Aluna la regarda fixement. Elle avait les larmes aux yeux et semblait très sincèrement regretter ce qu’elle lui avait fait subir. Après tout, elle l’avait abandonnée à Xerox six ans auparavant pour la protéger des lances des gardes royaux. Elle l’avait forcée à quitter Minabis pour rejoindre la ville d’Arabica qui, en proie aux affrontements dès le début de la guerre, ne faisait pas l’objet de fouilles royales.
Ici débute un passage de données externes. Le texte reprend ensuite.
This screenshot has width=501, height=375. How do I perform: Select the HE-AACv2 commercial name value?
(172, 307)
Pourtant, Aluna ne lui en voulait pas, elle s’était simplement forcée à l’oublier. Que dire à cette femme qu’elle ne voyait plus que comme une inconnue ?
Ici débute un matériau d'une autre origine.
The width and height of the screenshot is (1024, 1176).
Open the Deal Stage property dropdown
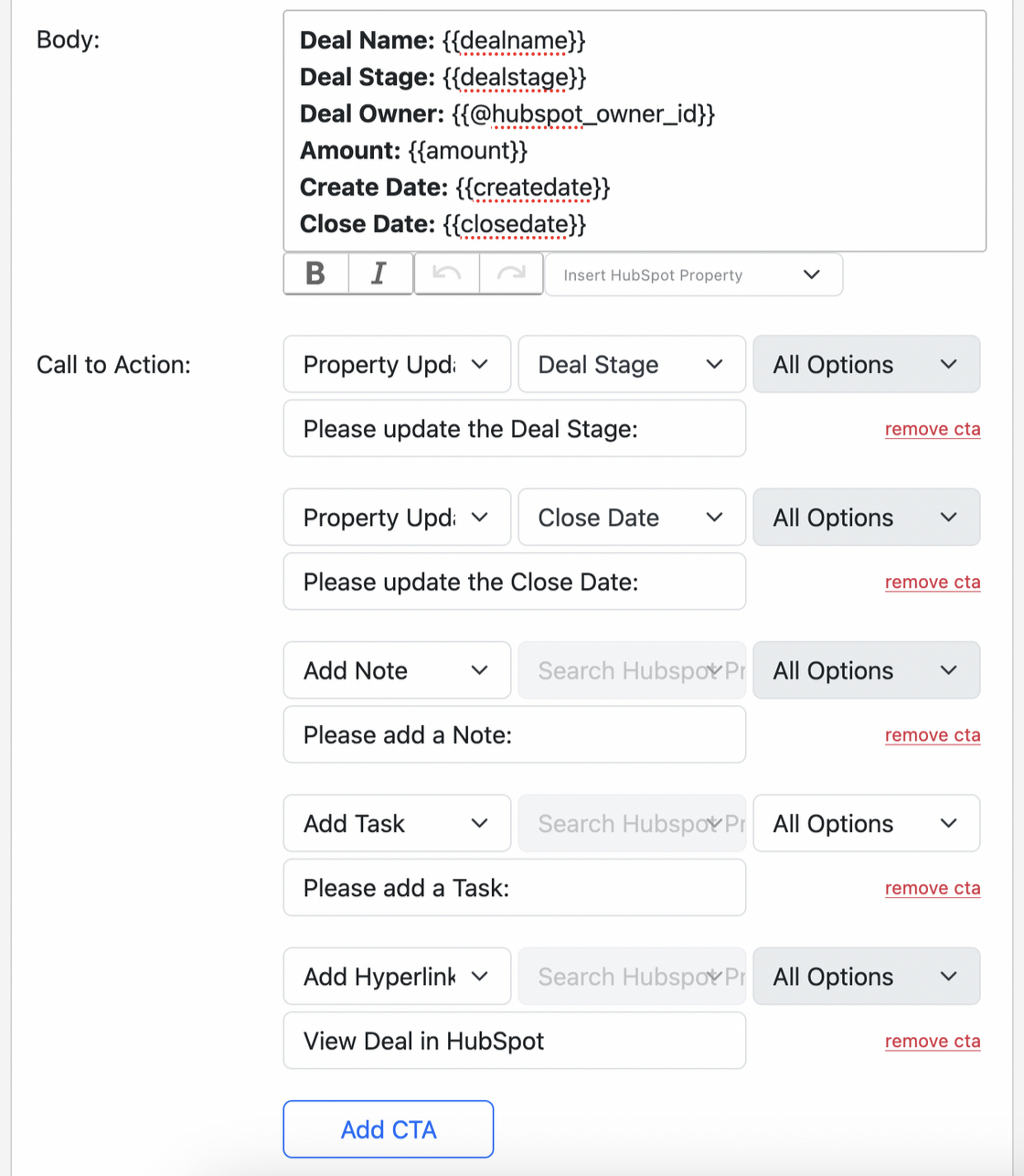631,365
Avant qu’elle ne puisse répondre, sa mère la prit par le bras et la fit asseoir près de sa sœur jumelle. Elle se mit ensuite en face d’elle et commença à parler, dans une visible tentative de repenti :
— Xerox te traite-il bien ?
Que dire ? Fallait-il lui dire que son ami lui faisait régulièrement subir toutes sortes d’expériences et que sa peau brûlait en permanence tant c’était douloureux ? Fallait-il aussi lui préciser qu’il n’était qu’un druide fou sans la moindre morale et qu’elle rêvait de retourner à sa vie d’avant ?
— Non… laissa-t-elle échapper.
— Non ? Il te traite mal alors ? Tu me parais bien pâle en effet…
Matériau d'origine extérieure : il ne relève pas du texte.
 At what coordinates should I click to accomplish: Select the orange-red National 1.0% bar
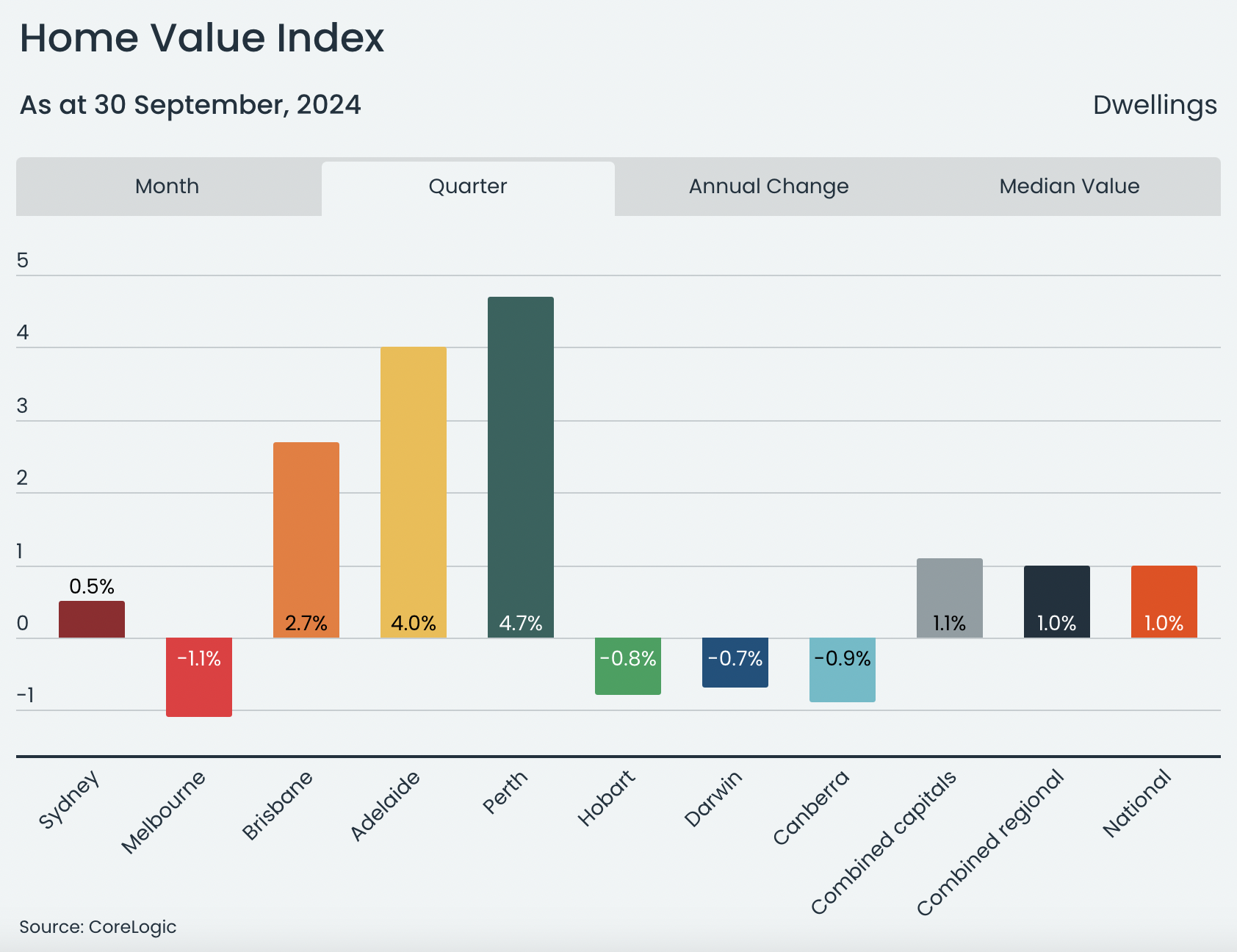1164,602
— Non, je veux dire si, il me traite bien, rectifia Aluna.
— Vraiment ? S’il te traite mal, tu sais que je te trouverai autre part où aller. Je trouverai, je peux te l’assurer !
— À quoi bon ? Vous l’avez dit vous-même il y a six ans, je ne peux pas vivre avec vous. Je suis très bien ici, mentit-elle finalement.
— Ma chérie, tu sais que je le voudrais bien. Je n’ai pas eu le choix, tu le sais. Si les gardes vous avaient trouvé toutes les deux, ils...
— Je sais, l’interrompit Aluna, la voix vide d’émotion. Ils nous auraient tuées toutes les deux. Vous avez dû choisir… je ne suis pas en colère.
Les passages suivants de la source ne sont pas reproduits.